- Work order -
From the line that contains "Where should I" through the end of the records below, write out each line exactly as it appears, but not the pictures.
-.-.-
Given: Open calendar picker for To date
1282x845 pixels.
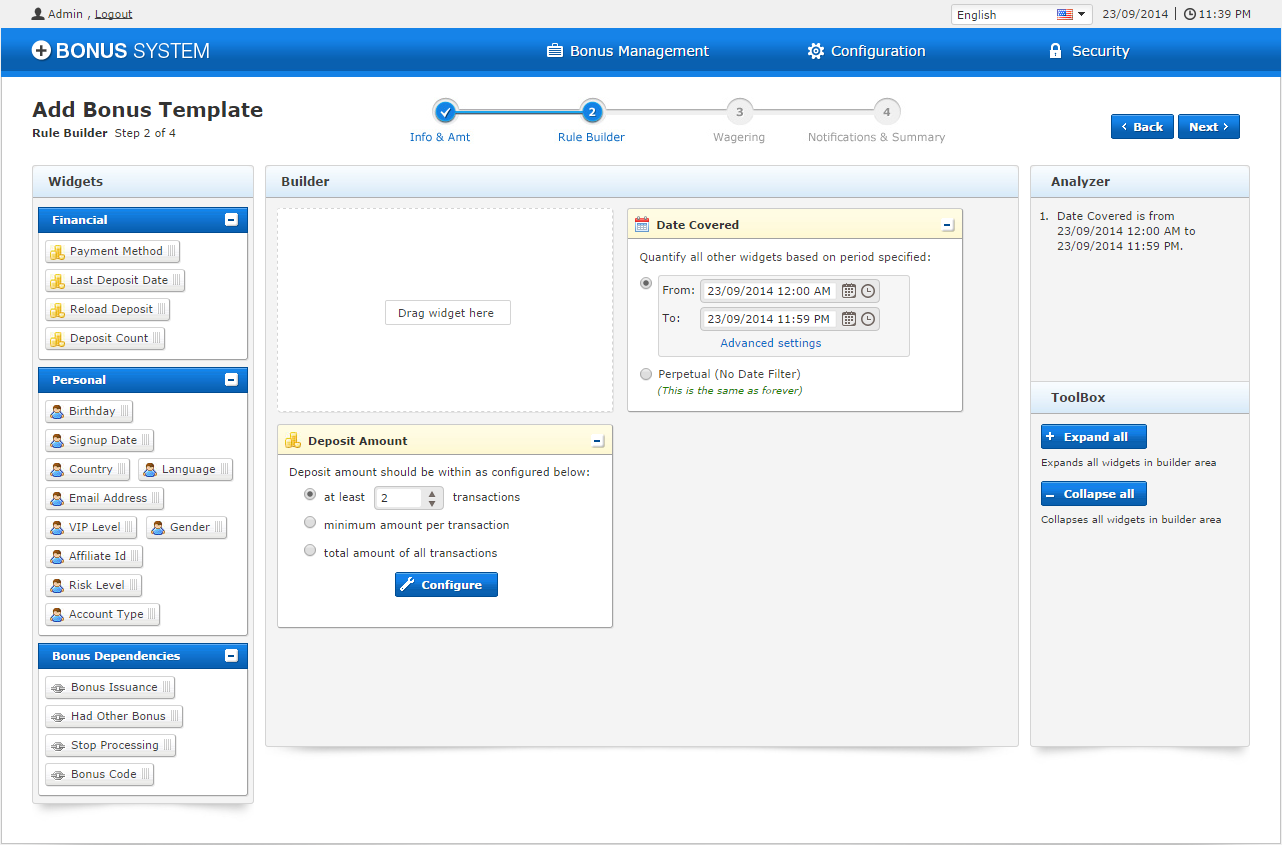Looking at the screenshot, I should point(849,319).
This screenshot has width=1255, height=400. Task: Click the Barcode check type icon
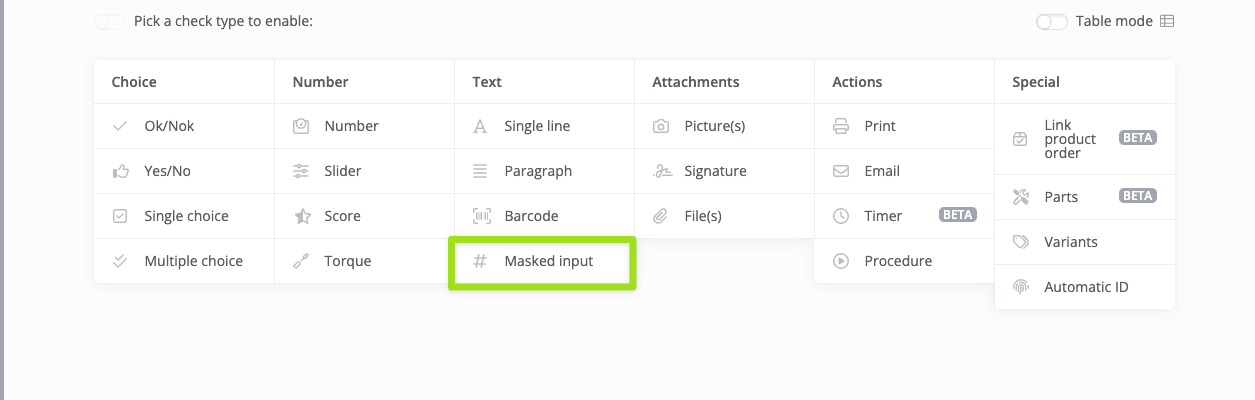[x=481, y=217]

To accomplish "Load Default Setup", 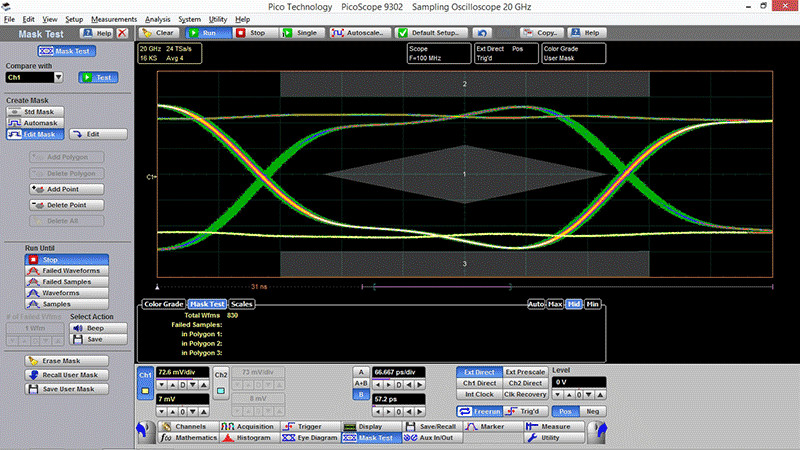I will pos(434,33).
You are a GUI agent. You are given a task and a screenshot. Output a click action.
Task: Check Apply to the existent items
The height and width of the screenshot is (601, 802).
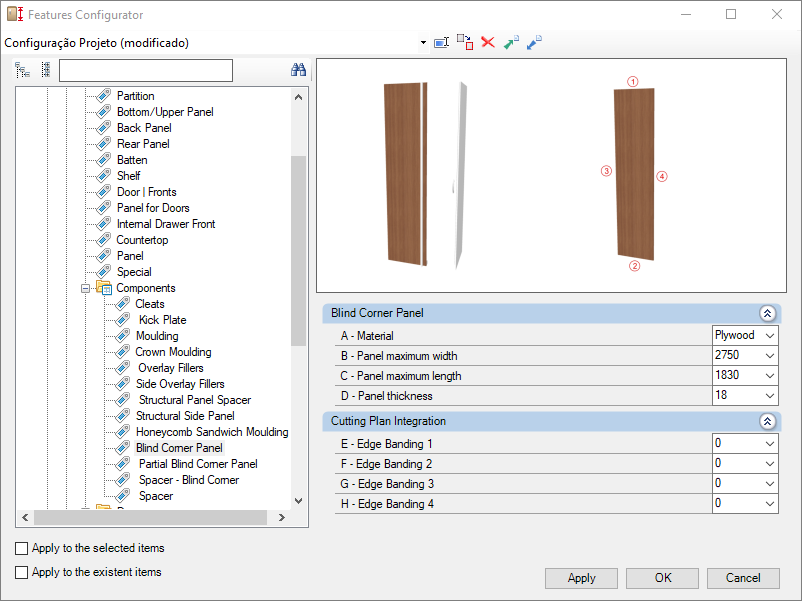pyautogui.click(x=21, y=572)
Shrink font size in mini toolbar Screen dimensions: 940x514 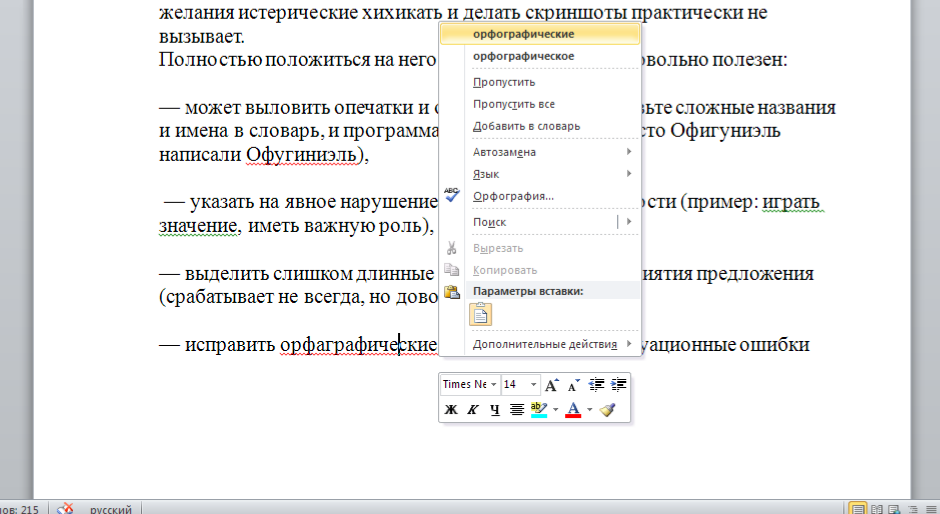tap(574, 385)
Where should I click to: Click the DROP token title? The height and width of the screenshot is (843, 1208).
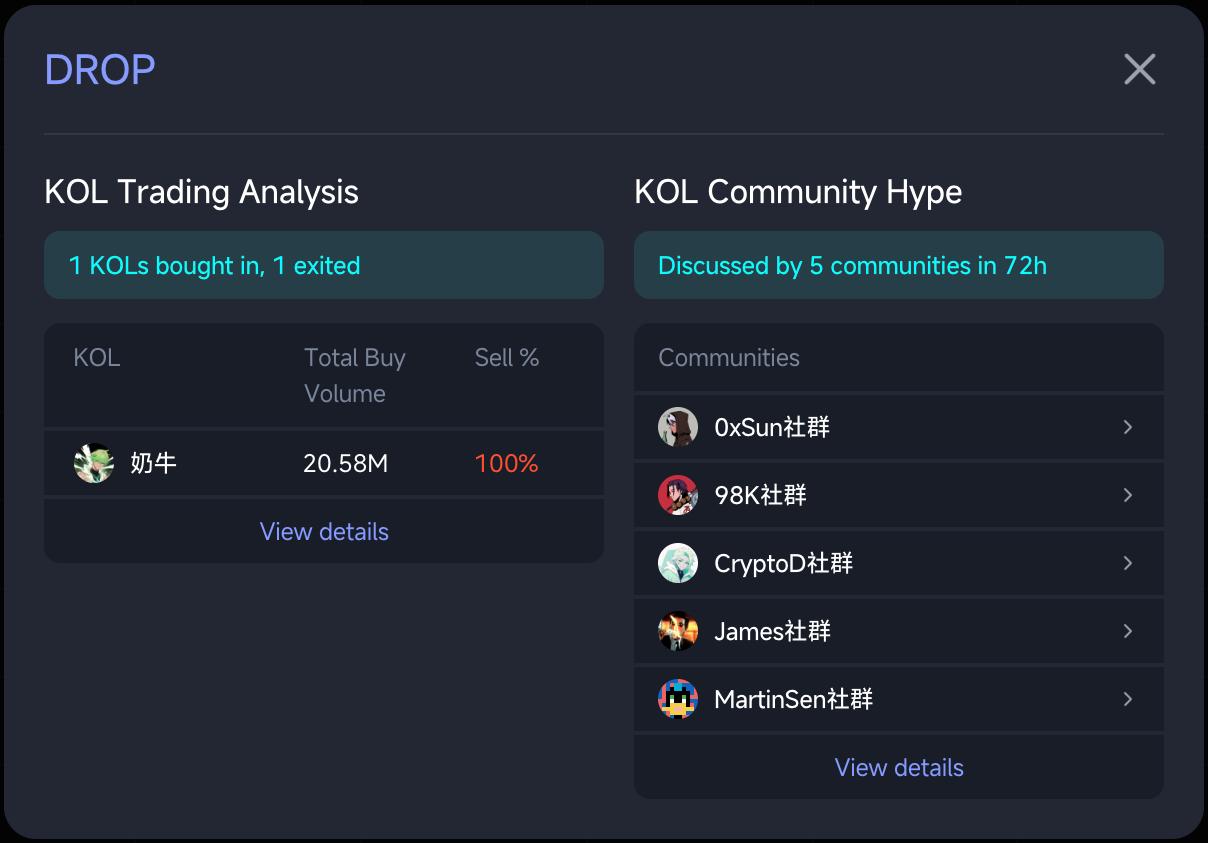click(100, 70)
-.-.-
- Answer to this exercise -
Where should I click to: Click the DROP token title? The height and width of the screenshot is (843, 1208).
click(100, 70)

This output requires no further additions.